Accurate and quantitative methods for measuring the dynamic fluctuations of
protein kinase activities are critically needed as diagnostic tools and for the evaluation of
kinase-targeted inhibitors, which represent a major therapeutic development area in the treatment of
cancer and other diseases. In particular, rapid and economical methods that utilize simple instrumentation and provide quantitative data in a high throughput format will have the most impact on basic research in systems biology and medicine. There are over 500
protein kinases in the human kinome. Among these, the
mitogen activated
protein (MAP)
kinases are recognized to be central players in key cellular signaling events and are associated with essential processes including growth, proliferation, differentiation, migration, and apoptosis.
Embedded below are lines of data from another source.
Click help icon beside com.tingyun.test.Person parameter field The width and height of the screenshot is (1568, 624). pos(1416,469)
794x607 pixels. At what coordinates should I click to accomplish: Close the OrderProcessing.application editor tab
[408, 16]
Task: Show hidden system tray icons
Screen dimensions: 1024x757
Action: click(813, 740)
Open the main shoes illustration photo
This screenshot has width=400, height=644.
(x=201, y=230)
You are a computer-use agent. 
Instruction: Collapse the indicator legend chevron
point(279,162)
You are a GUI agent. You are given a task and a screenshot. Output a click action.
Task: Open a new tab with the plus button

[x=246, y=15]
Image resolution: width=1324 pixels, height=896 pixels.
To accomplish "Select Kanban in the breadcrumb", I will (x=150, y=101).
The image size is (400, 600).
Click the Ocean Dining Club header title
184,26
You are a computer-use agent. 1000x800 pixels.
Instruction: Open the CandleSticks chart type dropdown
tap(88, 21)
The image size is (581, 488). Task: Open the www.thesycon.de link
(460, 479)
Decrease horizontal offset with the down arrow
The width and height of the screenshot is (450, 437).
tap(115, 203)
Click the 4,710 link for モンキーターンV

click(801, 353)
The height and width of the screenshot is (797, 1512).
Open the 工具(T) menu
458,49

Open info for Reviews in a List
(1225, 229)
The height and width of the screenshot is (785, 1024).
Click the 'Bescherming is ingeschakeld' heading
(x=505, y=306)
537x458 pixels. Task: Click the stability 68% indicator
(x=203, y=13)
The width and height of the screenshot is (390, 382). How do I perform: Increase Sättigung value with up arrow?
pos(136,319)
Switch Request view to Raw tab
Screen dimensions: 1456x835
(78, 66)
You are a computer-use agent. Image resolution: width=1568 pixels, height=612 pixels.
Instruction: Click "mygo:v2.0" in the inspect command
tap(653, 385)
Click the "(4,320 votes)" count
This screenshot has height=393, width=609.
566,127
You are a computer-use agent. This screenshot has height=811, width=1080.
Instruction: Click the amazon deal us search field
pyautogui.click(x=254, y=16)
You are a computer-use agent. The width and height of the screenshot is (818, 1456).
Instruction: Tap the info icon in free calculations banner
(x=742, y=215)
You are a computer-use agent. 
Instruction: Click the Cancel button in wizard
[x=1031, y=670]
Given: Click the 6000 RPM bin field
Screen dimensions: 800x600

The major challenge with MAP
kinase sensor development is achieving high selectivity since these
kinases rely acutely on secondary interactions distal to the phosphorylation site to impart substrate specificity. Herein we describe the development and application of selective sensors for three MAP
kinase subfamilies, ERK1/2, p38α/β, and JNK1/2/3. The new sensors are based on a modular design, which includes a sensing
element that exploits a sulfonamido-
oxine (Sox) fluorophore for reporting phosphorylation, a recognition and specificity
element based on reported docking domain motifs and a variable linker, which can be engineered to optimize the intermodule distance and relative orientation. Following rigorous validation, the capabilities of the new sensors are exemplified through the quantitative analysis of the target MAP
kinases in
breast cancer progression in a cell culture model, which reveals a strong correlation between p38α/β activity and increased tumorgenicity.